→ **DOCUMENT SEGMENT**
BEGIN
In the UK, the Iron Ore Rally is held annually in Egremont, Cumbria and the Rally of Discovery is held in Ireland. Rallies are held year round. Many motorcyclists (or bikers) prefer the winter rallies, such as the Mayflower MCCs Force Ten Rally or the Dean Vally MCCs Rallymans Rally. The usual order of the day is camping with a real ale tent and music. Rallies usually start on a Friday afternoon and finish at lunchtime on a Sunday. The point is to travel there by motorcycle, motorcycle and sidecar or trike (not cars or vans), meet friends from all over the country and sometimes further afield, claim a rally badge and enjoy the entertainment. Prizes are awarded for the furthest distance travelled, best bike, best rat bike, oldest person attending, youngest person attending, etc. There are usually planned ride-outs on the Saturday taking in good roads and sometimes historic sites, museums, etc.

In the UK, many people relate motorcycle rallies to the famous Bulldog Bash near Stratford-upon-Avon. This is a hugely popular event and attracts thousands of people including non-motorcyclists. There are many much smaller rallies that attract between 50 and 500 bikers to each event, organised and controlled by a host club. Rallies are still attended by motorcyclists that have been going to rallies for up to 40 or 50 years. In the UK motorcycle rallies began in earnest in the early 1960s as young, mainly working class men and women (usually on the pillion) gained freedom by motorcycle ownership and set off around the country camping. Some went in groups or clubs and thus the rally was born. Many were Ton-up boys, later Greasers and then Greebos.
END
[Data records]
BEGIN
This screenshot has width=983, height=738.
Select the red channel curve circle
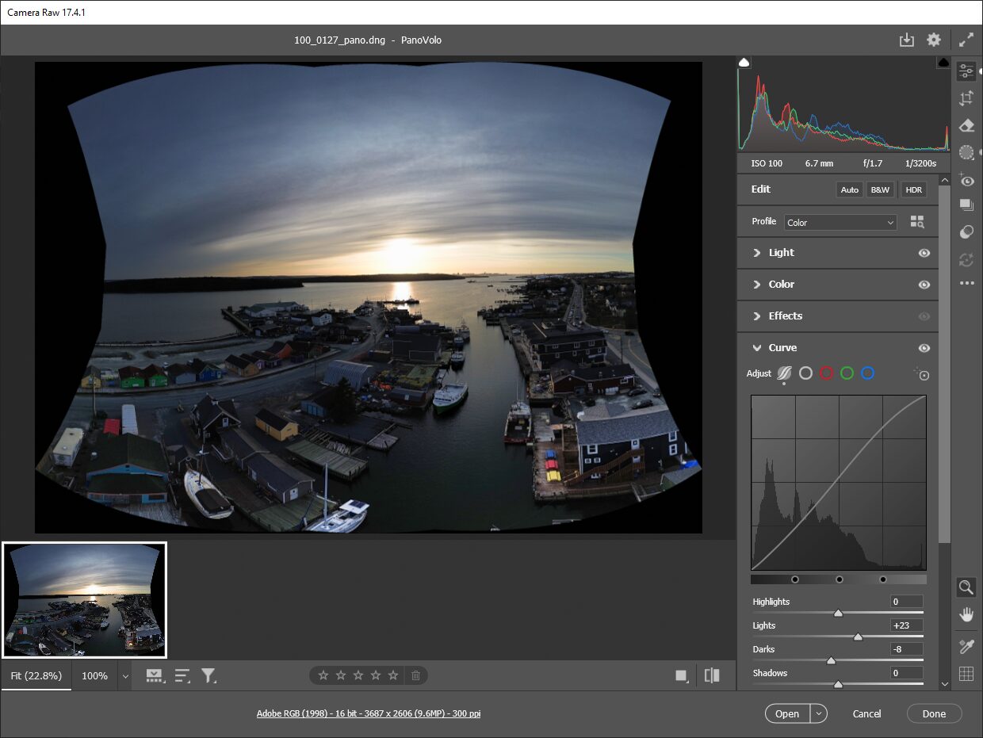pyautogui.click(x=827, y=373)

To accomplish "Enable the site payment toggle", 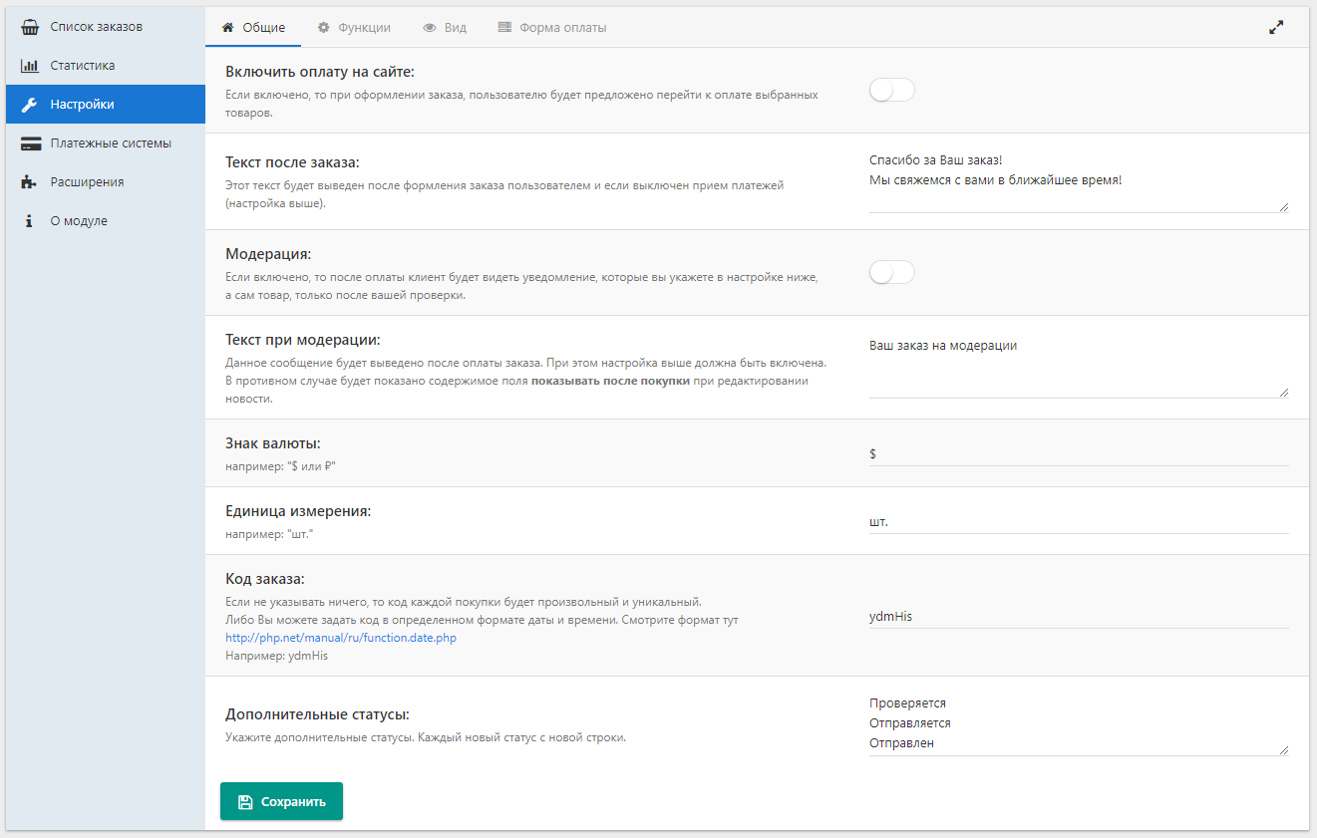I will click(x=891, y=91).

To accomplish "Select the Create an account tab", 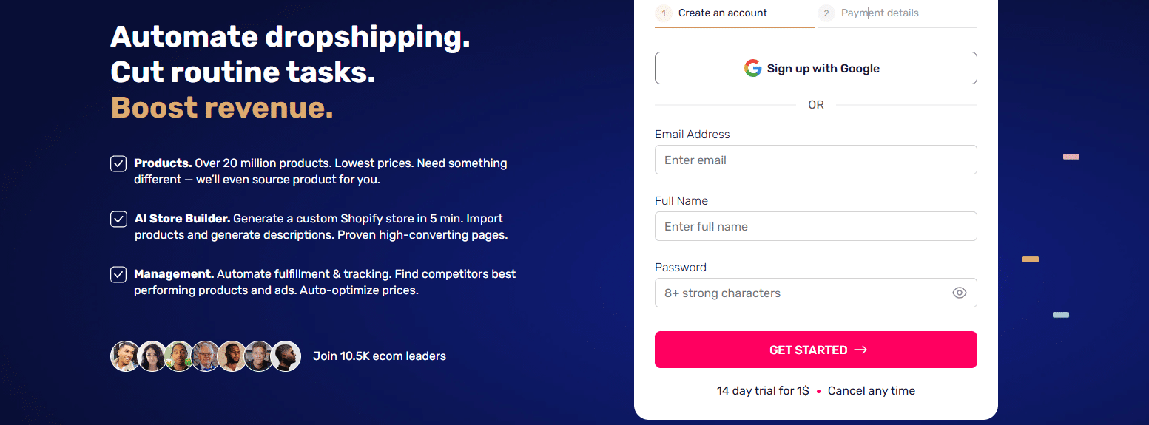I will 722,13.
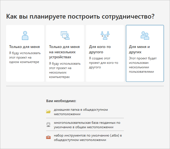Click the multiple devices monitor icon
The width and height of the screenshot is (170, 149).
pos(65,36)
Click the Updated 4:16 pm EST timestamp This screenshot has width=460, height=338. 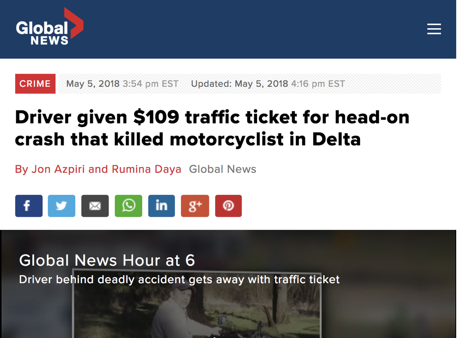[268, 84]

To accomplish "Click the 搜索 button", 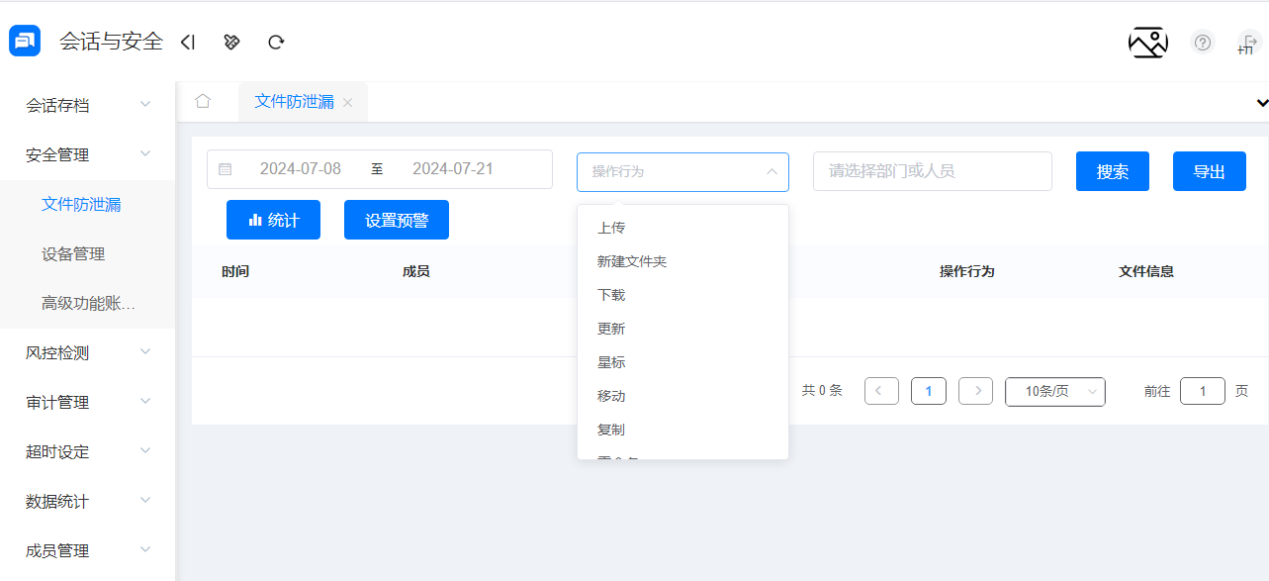I will click(x=1112, y=170).
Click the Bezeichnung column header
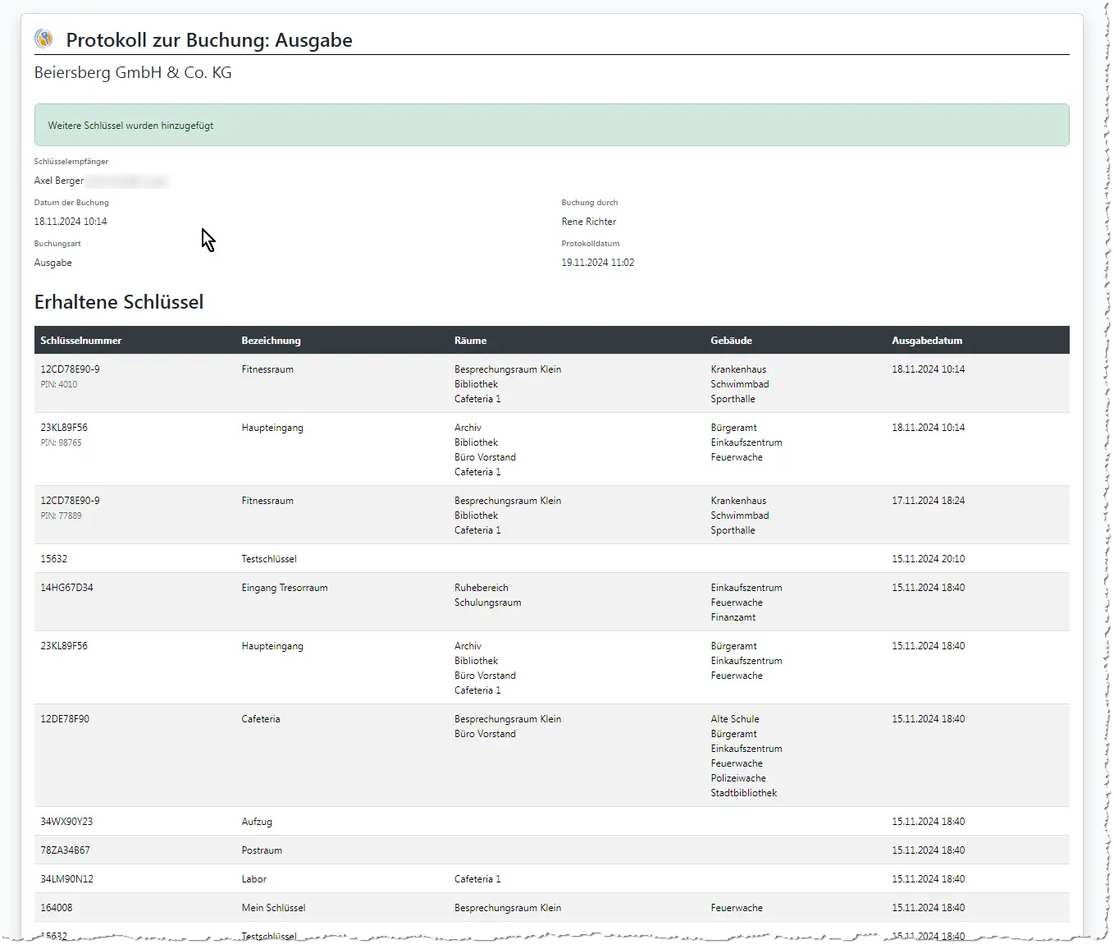The image size is (1114, 944). click(271, 341)
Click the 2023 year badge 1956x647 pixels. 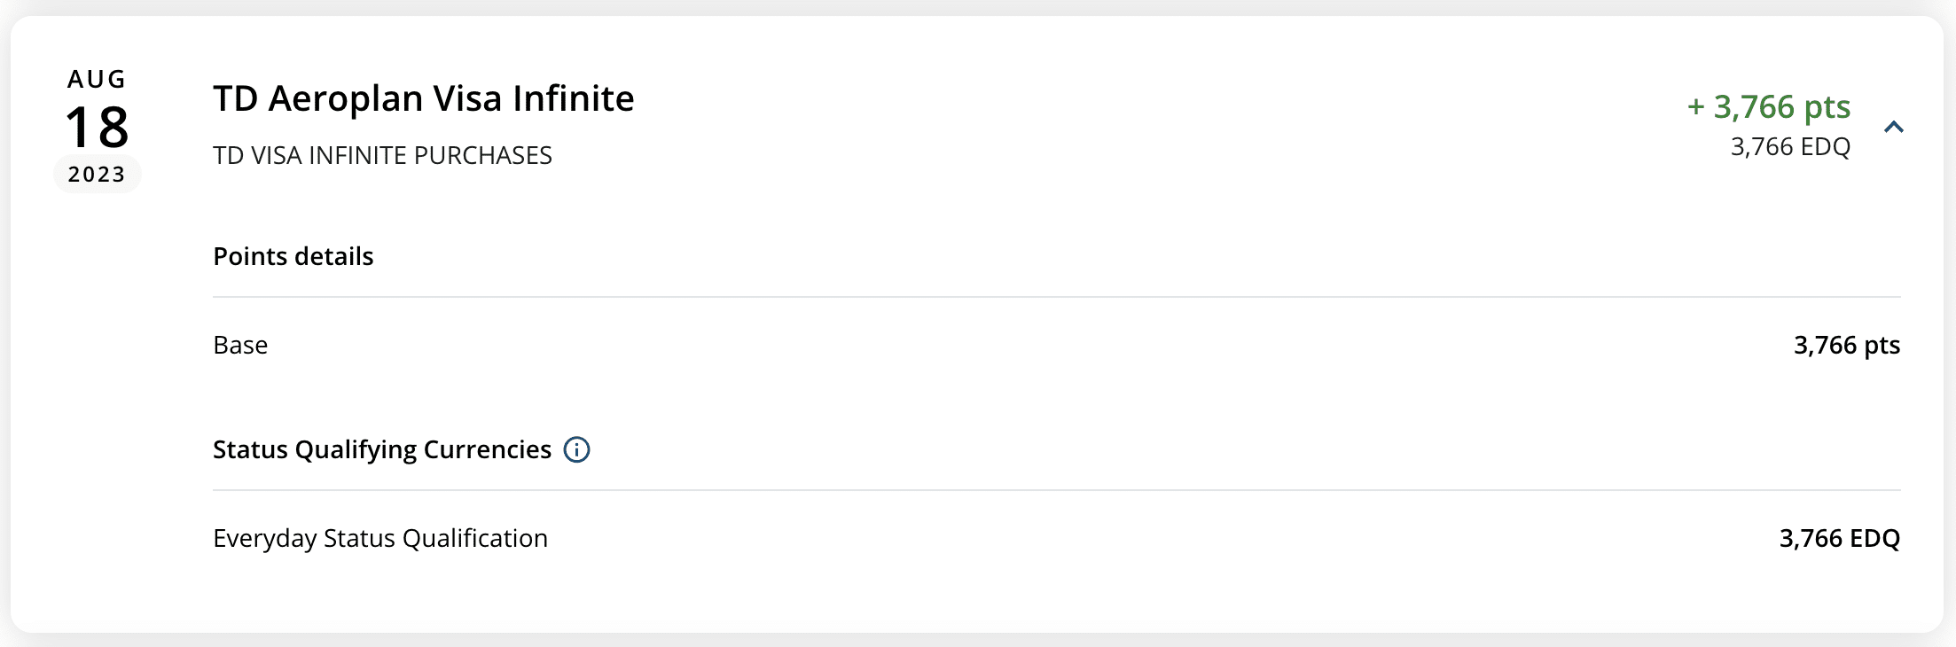point(97,174)
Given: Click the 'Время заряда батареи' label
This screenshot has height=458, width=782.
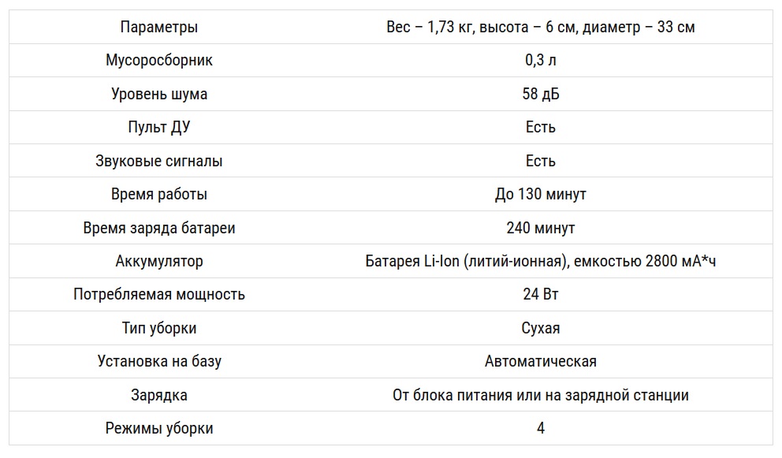Looking at the screenshot, I should pyautogui.click(x=159, y=228).
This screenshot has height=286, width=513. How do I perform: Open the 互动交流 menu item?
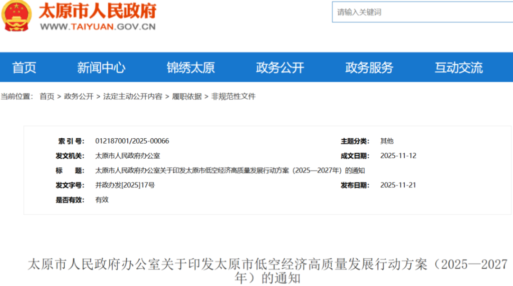point(458,68)
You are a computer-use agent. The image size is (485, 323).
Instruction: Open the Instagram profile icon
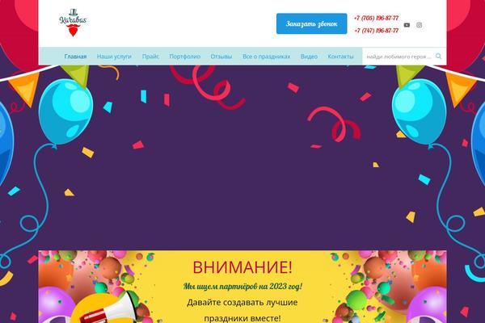419,25
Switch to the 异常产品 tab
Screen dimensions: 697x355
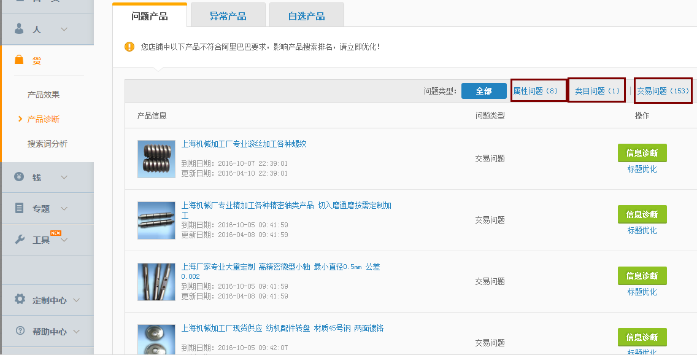click(x=228, y=16)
END
→ **SET OF TASKS**
1. Copy the passage on UK motorcycle rallies from the words "In the UK, many" through the words "and then Greebos.", switching "host club" to "local club".
2. According to the passage on UK motorcycle rallies, when did motorcycle rallies begin in earnest in the UK?

→ **RESPONSES BY TASK**
1.
In the UK, many people relate motorcycle rallies to the famous Bulldog Bash near Stratford-upon-Avon. This is a hugely popular event and attracts thousands of people including non-motorcyclists. There are many much smaller rallies that attract between 50 and 500 bikers to each event, organised and controlled by a local club. Rallies are still attended by motorcyclists that have been going to rallies for up to 40 or 50 years. In the UK motorcycle rallies began in earnest in the early 1960s as young, mainly working class men and women (usually on the pillion) gained freedom by motorcycle ownership and set off around the country camping. Some went in groups or clubs and thus the rally was born. Many were Ton-up boys, later Greasers and then Greebos.

2. In the early 1960s.